MongoDB Indexes

Ward Price
4 min readFeb 1, 2021

I’m currently in the process of taking what I learned from the Flatiron School’s Software Engineering program and building upon it. Right now, I’m focusing on learning how to make a backend API using Node.js and also giving noSQL databases a go. Welcome MongoDB.

The difference between using MongoDB and Postgres (what I used in past projects) is pretty clear. A MongoDB database just looks like JSON. When working directly in the shell, all queries are written in Javascript too. It all feels quite comfortable. One feature I found interesting was the ability to create indexes.

An Index is its own data structure—a pointed list of a field or collections of fields sorted by their values. Because Indexes are sorted, traversing the collection for a particular value or a range of values, they are super efficient. Every project has at least one index. That’s because MongoDB creates an index by default for the _id: field for every new collection. With this default field, MongoDB makes sure that an _id: is not used more than once, and allows for quick read times when we query for a document in the collection.

Creating a simple index is very easy. I’m going to write examples as if we were working directly in the shell. If you haven’t installed the shell on your computer yet, check out the installation documentation MongoDB provides.

First, fire up MongoDB in your terminal by entering the command mongo. Let’s create a new database by calling the use command, along with the name of the database we will be working in.

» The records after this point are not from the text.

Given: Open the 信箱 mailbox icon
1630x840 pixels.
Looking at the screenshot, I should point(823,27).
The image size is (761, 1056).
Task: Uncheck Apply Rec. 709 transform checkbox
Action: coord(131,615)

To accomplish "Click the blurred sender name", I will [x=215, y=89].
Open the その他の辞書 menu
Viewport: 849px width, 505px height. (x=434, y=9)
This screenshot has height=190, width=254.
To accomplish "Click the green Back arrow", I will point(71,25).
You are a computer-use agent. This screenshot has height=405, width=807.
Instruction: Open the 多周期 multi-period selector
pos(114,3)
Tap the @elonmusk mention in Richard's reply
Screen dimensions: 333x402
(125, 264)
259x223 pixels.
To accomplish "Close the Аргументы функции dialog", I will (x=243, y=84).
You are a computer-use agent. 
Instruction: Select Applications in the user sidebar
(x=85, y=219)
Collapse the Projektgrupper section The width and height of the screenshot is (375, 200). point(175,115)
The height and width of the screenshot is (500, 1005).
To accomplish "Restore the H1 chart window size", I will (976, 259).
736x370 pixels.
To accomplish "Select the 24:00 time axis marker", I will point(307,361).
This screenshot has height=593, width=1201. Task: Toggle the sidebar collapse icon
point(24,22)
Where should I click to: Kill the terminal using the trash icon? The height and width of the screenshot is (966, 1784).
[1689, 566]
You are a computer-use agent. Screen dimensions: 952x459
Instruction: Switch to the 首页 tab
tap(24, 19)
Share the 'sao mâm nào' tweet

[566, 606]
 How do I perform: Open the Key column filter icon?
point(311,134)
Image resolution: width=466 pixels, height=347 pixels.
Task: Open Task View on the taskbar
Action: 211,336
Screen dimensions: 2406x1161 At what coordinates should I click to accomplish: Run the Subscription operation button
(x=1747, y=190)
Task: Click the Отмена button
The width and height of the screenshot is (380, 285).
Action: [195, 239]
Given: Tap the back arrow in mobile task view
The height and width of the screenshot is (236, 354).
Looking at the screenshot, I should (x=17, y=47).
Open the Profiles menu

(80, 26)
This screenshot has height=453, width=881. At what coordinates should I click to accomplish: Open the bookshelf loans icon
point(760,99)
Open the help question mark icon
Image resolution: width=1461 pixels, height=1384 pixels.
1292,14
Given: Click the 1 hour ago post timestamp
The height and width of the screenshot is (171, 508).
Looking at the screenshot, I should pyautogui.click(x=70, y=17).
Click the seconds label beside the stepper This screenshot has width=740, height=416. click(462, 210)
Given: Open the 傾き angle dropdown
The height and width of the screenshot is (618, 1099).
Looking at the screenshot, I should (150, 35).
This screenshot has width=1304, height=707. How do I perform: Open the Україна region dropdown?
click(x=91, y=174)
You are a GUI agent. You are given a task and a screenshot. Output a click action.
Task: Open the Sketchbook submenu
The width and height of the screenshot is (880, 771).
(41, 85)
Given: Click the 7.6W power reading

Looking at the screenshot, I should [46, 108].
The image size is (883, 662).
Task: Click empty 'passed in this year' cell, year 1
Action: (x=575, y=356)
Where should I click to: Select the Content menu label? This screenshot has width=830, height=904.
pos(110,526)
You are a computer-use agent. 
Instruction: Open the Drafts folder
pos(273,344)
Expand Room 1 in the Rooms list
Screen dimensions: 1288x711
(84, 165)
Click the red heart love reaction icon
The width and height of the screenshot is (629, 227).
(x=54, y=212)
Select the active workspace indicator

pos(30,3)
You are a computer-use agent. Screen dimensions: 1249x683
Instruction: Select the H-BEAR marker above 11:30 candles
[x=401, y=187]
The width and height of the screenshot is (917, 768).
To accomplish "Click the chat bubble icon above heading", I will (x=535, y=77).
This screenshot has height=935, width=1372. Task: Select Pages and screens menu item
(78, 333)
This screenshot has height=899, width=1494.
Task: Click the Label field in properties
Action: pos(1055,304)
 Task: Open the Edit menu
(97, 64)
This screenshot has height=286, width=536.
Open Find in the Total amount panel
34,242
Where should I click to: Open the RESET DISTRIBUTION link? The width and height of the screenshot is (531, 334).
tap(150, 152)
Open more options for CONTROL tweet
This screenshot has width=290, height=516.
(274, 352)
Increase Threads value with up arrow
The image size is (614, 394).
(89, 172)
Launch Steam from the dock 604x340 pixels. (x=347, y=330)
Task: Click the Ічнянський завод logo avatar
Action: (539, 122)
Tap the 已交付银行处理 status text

I’ll name this database lookup.

> use lookup

The MongoDB Shell will return switched to db lookup confirming the database was created and that we are not working inside of it. Inside of each database, you create different collections in a similar way to how we have tables in a SQL database. But unlike a SQL databases, we relate information either by embedding or referencing documents from our collections. You can read more about embedding and referencing data from Pat Whitrock’s excellent blog post MongoDB Relations.

Let’s now create the single collection we’ll use for this example. In your terminal type:

> db.createCollection("people")

Next, let’s add some data. To really see the performance change we need a lot of documents to go through. I’ve created a script that will do this for us. It is written using Deno, which I highly recommend you checkout. I’m also using two dependencies: the MongoClient for Deno and deno_faker.

To run the script, cd to the directory where you’ve placed it, and run the following command. Make sure to use the --allow-net flag to give Deno access to the network. Note: this is going to take some time to complete.

$ deno run --allow-net peopleSeed.ts

The script will create 1 million people documents inside the people collection. Every document in the people collection will have a field of name and age. You can double check the count by using the handy count() method.

> db.people.count()

Now, let’s do a quick query to find out how many of the documents have an age older than 30.

> db.people.find({age: {$gt: 30}}).count()

If we run the same command again, but remove the count() method and insert the .explain() method with the parameter of 'executionStats', we can see how MongoDB found the result along with the time it took.

> db.people.explain("executionStats").find({age: {$gt: 30}})
ouput without an index

We see that it used the COLLSCAN approach to find the values. This is seen in the “winningPlan” field. What this means is that it looked into every single document one by one to check whether the age was greater than 30. This is also confirmed by looking at the "totalDocsExamined" field which has the value 1000000.

So, let’s have a look at how indexes will make the query more efficient. First, let’s create an index.

> db.people.createIndex({age: 1})

This creates an index on the age field and the value of 1 sets it to ascending order. If we wanted descending order, we would put a -1.

Once again, we’ll look at the .explain("executionStats“) output.

> db.people.explain("executionStats").find({age: {$gt: 30}})
output with an index on age

We can now see that some things have changed. In the “winningPlan” field the document below uses FETCH which uses IXSCAN (IXSCAN stands for index scan). It utilized our Index’s data structure to efficiently find all the documents with ages greater than 30. We can also confirm this by looking at how many documents were examined, ”totalDocsExamined” : 617408,, while also looking at how many documents were returned, “nReturned” : 617408,––it’s the exact same amount!

--

--